*** EXCERPTED RECORDS ***
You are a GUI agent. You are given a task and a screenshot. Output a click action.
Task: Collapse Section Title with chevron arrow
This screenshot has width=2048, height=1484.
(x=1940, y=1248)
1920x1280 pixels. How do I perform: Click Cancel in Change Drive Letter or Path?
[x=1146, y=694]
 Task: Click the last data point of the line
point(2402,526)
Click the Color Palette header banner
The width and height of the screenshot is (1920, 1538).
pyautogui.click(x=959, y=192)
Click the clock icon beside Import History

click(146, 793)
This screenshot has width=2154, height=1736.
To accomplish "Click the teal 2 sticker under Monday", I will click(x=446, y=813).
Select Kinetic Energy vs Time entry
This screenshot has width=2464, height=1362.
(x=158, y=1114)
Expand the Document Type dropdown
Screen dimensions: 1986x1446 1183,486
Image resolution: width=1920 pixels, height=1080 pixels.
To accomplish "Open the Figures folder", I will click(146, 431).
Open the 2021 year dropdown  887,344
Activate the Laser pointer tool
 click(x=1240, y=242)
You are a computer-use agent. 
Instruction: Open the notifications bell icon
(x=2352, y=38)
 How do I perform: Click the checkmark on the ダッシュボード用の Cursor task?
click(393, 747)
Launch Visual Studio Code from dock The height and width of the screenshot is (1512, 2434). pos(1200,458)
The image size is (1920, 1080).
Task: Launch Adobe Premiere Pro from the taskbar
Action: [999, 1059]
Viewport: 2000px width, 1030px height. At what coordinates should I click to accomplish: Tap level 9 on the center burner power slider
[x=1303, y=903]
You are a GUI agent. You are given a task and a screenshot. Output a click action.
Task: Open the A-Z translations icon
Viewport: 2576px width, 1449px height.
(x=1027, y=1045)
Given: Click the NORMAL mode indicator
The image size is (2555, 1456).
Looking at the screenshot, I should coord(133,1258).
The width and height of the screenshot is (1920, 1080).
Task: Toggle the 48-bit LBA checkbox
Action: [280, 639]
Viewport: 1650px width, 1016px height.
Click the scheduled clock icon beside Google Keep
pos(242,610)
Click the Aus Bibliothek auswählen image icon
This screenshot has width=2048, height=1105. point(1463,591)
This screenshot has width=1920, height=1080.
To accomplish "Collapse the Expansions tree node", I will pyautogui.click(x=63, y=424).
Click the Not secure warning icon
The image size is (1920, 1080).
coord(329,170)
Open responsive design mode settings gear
*** End of EXCERPTED RECORDS ***
# [HOW TO COMPLETE THIS TASK]
Return every line of the records in which the word "mode" is found.

# [RESULT FOR THIS TASK]
Given: Click the NORMAL mode indicator
Open responsive design mode settings gear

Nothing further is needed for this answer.